The village of Tronchón is located 1009 meters above sea level, at the foot of the Muela Monchén. The orography of its territory has given it a situation of certain isolation with respect to the main communication routes, which has marked its historical development.
Tronchón was reconquered by Alfonso II and later donated to Gastón, Master of the Order of Sant Redentor. In 1212 it passed to the Order of the Temple with the remaining villages that formed the Baylía de Cantavieja. Master Arnaldo de Castronovo granted Tronchón the Town Charter in 1272. The town later passed into the hands of the Order of St. John until the confiscations of the 19th century. During this century it suffered various vicissitudes, playing a fundamental role in the development of the wars of Independence and the Carlist Wars.
Its current economy is based mainly on primary sector activities, both agriculture and livestock. However, this locality has been recognized for years for its peculiar handicraft industry. In the last third of the eighteenth century, the flourishing development in Tronchón of three craft industries derived from products of the land can be seen, and constituted the basis of the livelihood of a large part of the inhabitants of the town: Tronchón cheese, felt hats and ceramics. In Tronchón, the curious rabbit fur hats were manufactured, which required abundant labor due to their complex manufacture.
The cheese that Cervantes must have fallen in love with
In addition, the main gastronomic attraction of the Maestrazgo region is produced in this town: Tronchón cheese. This product has been produced since ancient times and, although it is not possible to establish the date when it was first produced, we know that in the 17th century it already enjoyed a certain fame, since in 1615, when the 2nd part of “El Ingenioso Hidalgo Don Quijote de la Mancha” was published, it was mentioned in a couple of chapters. This indicates that Cervantes was familiar with Tronchón cheese and, given how slowly news traveled at that time, we must assume that he was already a celebrity at least one hundred years earlier.
It is always handmade, mainly from sheep’s milk. It has a circular, doughnut shape, its rind is smooth, waxy, without mold and ivory to pale yellow in color. The interior is closed, without eyes or with small holes the size of the head of a pin. At present, this product is produced and marketed by the artisan cheesemakers Tronchón S.L.

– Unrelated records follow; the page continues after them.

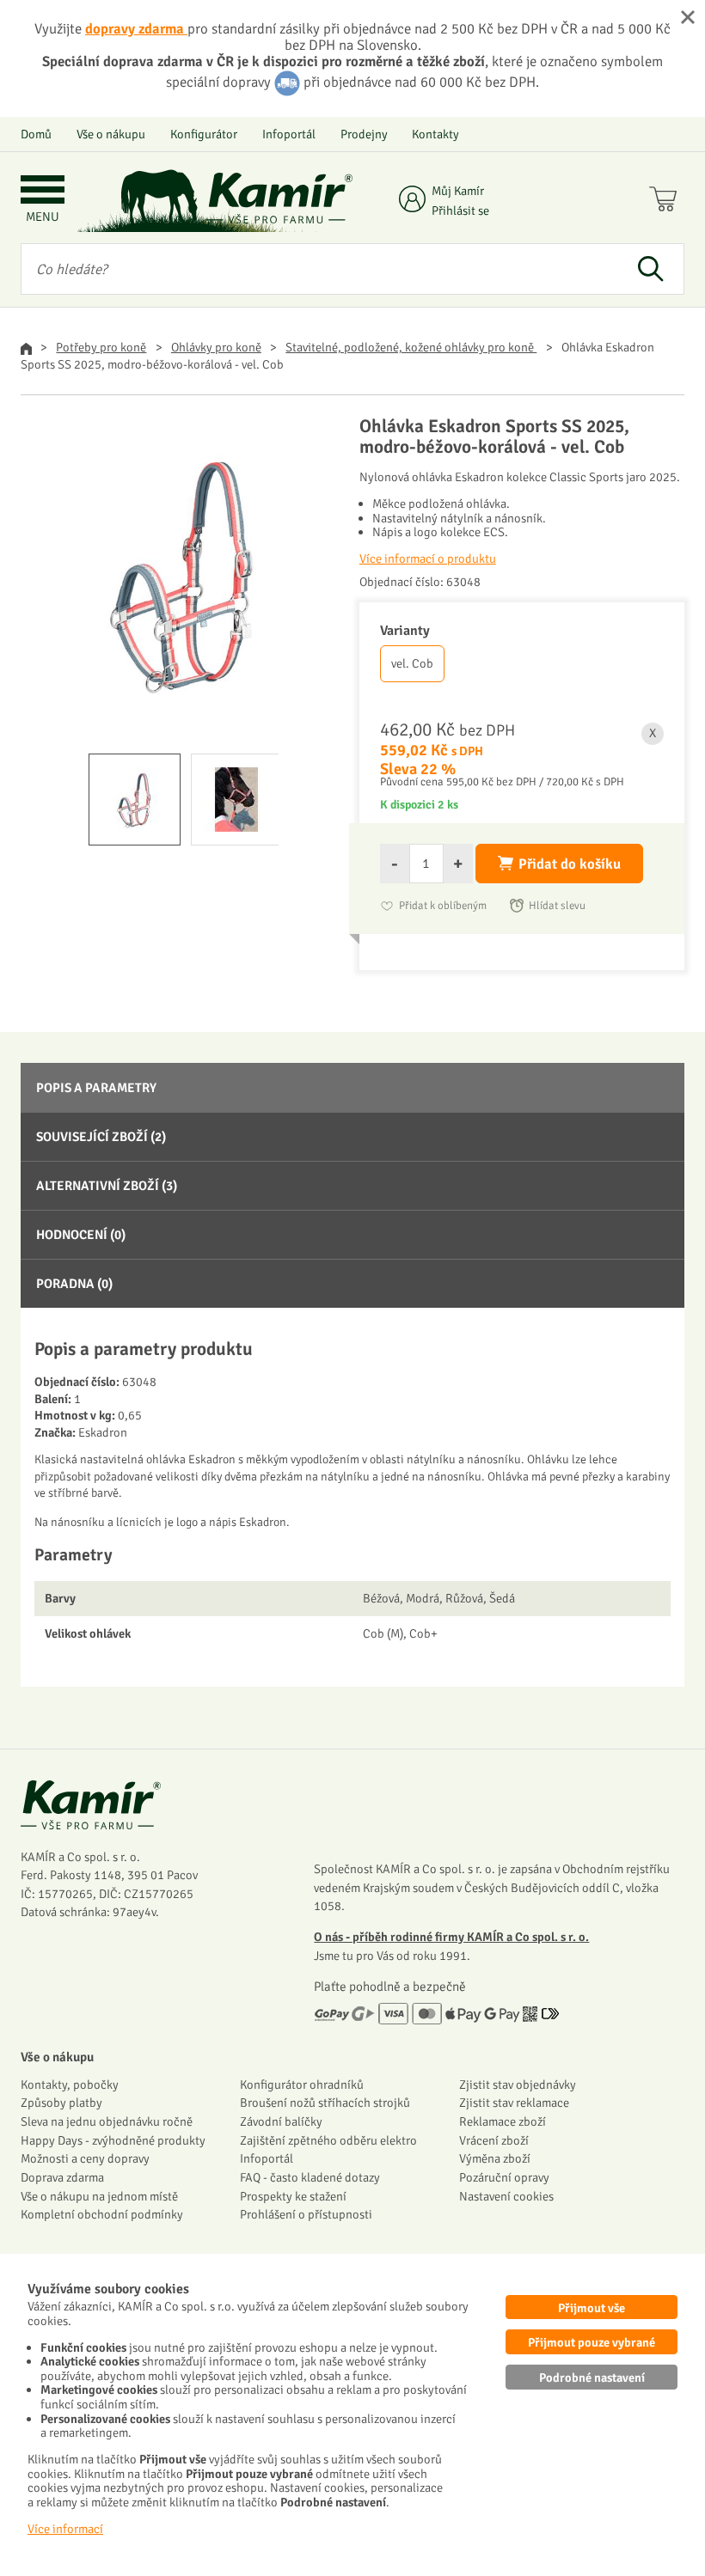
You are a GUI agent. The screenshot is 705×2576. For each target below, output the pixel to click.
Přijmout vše (591, 2308)
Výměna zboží (494, 2158)
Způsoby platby (61, 2102)
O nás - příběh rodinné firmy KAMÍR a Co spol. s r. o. (451, 1936)
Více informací (65, 2528)
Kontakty (435, 134)
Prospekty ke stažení (293, 2196)
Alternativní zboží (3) (106, 1185)
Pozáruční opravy (504, 2177)
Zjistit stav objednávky (517, 2084)
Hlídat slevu (557, 906)
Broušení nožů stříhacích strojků (325, 2102)
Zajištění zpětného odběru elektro (328, 2140)
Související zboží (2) (101, 1137)
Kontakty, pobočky (70, 2084)
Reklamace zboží (502, 2121)
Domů (36, 134)
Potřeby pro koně (101, 347)
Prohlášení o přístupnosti (306, 2214)
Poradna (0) (74, 1283)
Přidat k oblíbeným (443, 906)
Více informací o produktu (427, 558)
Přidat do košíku (569, 864)
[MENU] (42, 191)
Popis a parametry (96, 1088)
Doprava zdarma (62, 2177)
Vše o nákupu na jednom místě (99, 2196)
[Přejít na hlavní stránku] (279, 198)
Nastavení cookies (506, 2196)
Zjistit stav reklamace (514, 2102)
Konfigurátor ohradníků (302, 2084)
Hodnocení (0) (81, 1234)
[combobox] (319, 269)
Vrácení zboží (494, 2140)
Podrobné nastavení (592, 2377)
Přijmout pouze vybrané (591, 2342)
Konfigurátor (203, 134)
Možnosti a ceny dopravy (85, 2158)
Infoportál (289, 134)
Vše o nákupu (111, 134)
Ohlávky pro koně (216, 347)
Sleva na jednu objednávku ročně (107, 2121)
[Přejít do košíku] (666, 201)
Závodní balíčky (281, 2121)
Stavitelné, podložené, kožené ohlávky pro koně (410, 347)
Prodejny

But cheese is not everything
Tronchón also has a significant architectural heritage. This materialized in 1983, when it was declared a Historic-Artistic Site. The most outstanding feature is the Santa María Magdalena church, built between 1612 and 1625, and which has a monumental ashlar tower dated 1797. Opposite is the town hall, dating from 1556, with its four-arched commodities exchange, and the old butcher’s shops attached to it. Near these is the old oven and the so-called Old Prison, a Gothic ashlar building partially excavated in the quarry.
The monumental complex around the church is completed with the Portal del Val, an old eighteenth-century exit from the town, along with the houses of the Saint and the Castle, which according to tradition are located on a convent and the castle, respectively. Scattered throughout the rest of the village there are also many other buildings of interest. We highlight the remains of a possible Romanesque doorway hypothetically linked to the old church (Old Cemetery), several mansions, such as those of the Marquises of Valdeolivo, Rectoral and Monforte, the Cárcel Nueva and the portals of San Miguel and Santa Bárbara, the latter with a baroque chapel.
Other buildings of interest can also be found scattered throughout the municipality: the ashlar fountain and the washing place; the hermitage of Santa Ana, at the foot of which the town sits; the peculiar hermitage of Tremedal, with a circular floor plan, and other washing places. In addition, we can find a multitude of farmhouses among which stands out Mas de Torre Piquer, included in the Inventory of Castles considered of Cultural Interest.